Male residents living in the most affluent areas of Salford can expect to live more than 11 years longer than those in the most deprived areas, while females in the most affluent areas can expect to live seven years longer. I think we can all agree that that is morally wrong. Sadly, we have known for decades—from the Beveridge report to the Marmot report—that poor health, discrimination, housing, employment and income are inextricably linked, yet we have seen very little action in recent years. Of course, there was a burst of radical policy development in the late 1940s, with the creation of the welfare state and the NHS, for example, and we saw policy approaches in the late 1990s and early 2000s, but since then we have lacked a comprehensive health inequality strategy. What is worse is that austerity has resulted in the unravelling of many of the positive policies put in place and the undermining of the remaining ones.

The creation in October 2021 of the new Office for Health Improvement and Disparities and the announcement of a new cross-Government agenda to track the wider determinants of health and to reduce disparities were met with cautious optimism. However, since the creation of the OHID, there has been little information on what it will actually do or what it has done so far. Will the Minister clearly set out how the Office for Health Improvement and Disparities will reduce health inequalities? Indeed, what is the new cross-Government agenda? Can she confirm that the Health Promotion Taskforce will be given a remit to act outside of the Department of Health and Social Care, to address the true socioeconomic causes of poor health? Finally, can she set out how OHID will work with the new integrated care systems, and how it will support them to address health inequalities in their area?
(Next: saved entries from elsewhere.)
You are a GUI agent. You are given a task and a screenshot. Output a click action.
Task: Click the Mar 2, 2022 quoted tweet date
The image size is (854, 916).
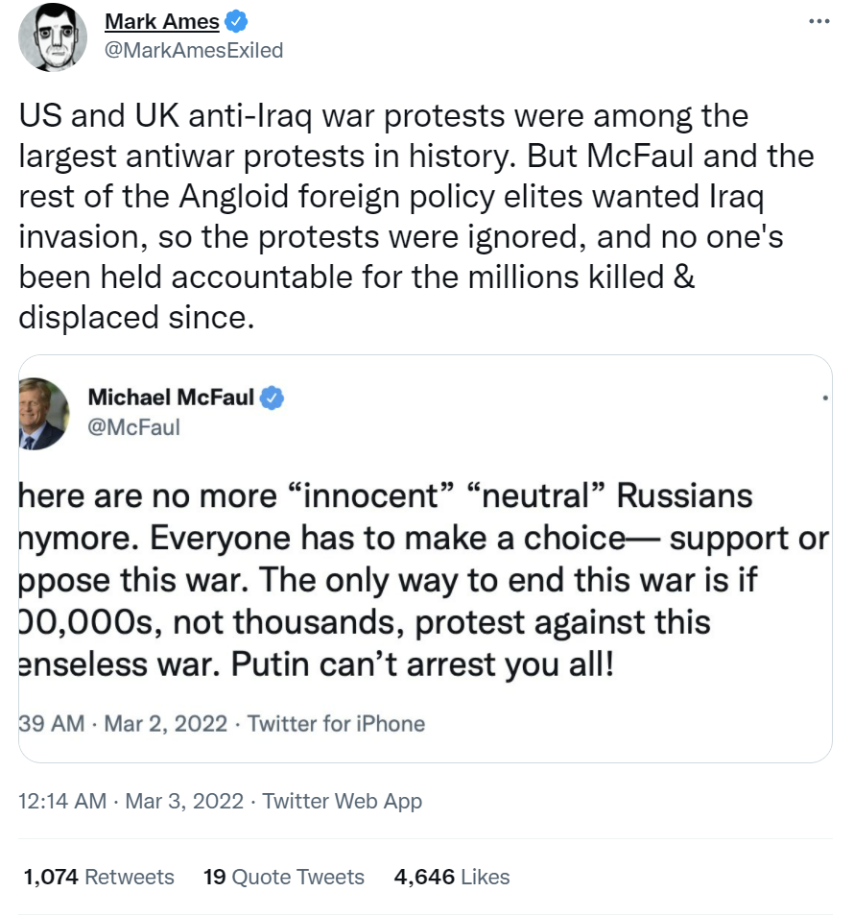pyautogui.click(x=164, y=723)
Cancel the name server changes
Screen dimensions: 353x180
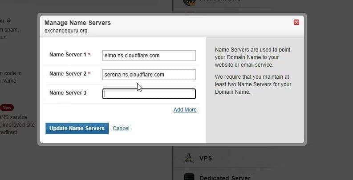(x=121, y=128)
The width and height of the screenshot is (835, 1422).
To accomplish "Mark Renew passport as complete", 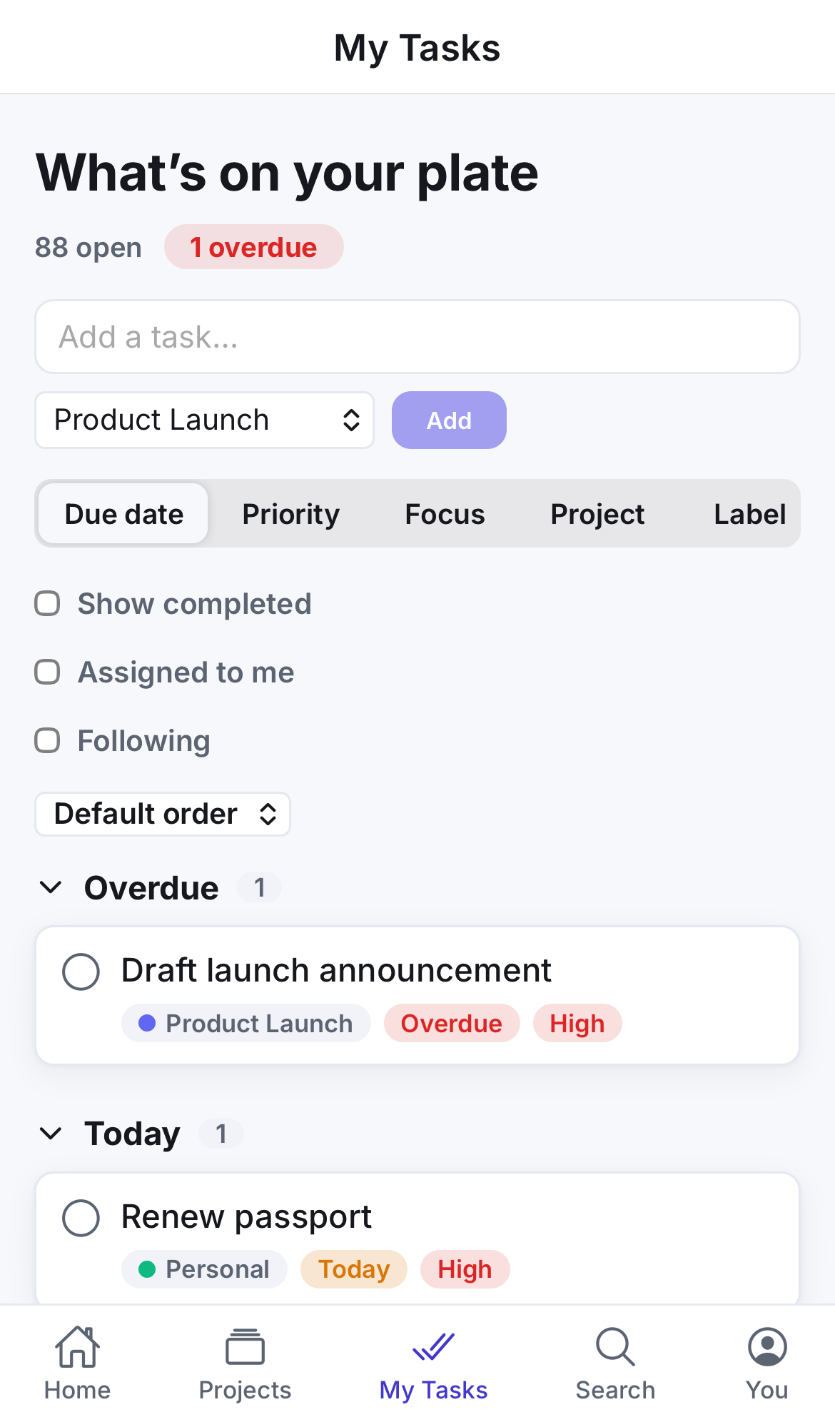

As the Inequalities in Health Alliance states:

“If we are to prevent ill health in the first place, we need to take action on issues such as poor housing, food quality, communities and place, employment, racism and discrimination, transport and air pollution. All parts of government and public services need to adopt reducing health inequality as a priority.”

Of course, I fear that the Government will not do that. It would show that an active state that supports communities, industry and workers to increase living standards for all within a new, democratic economy is the only way to do this properly, and that goes against everything the Government believe in. None the less, I hope that the Minister will at least address some of the questions I have asked today.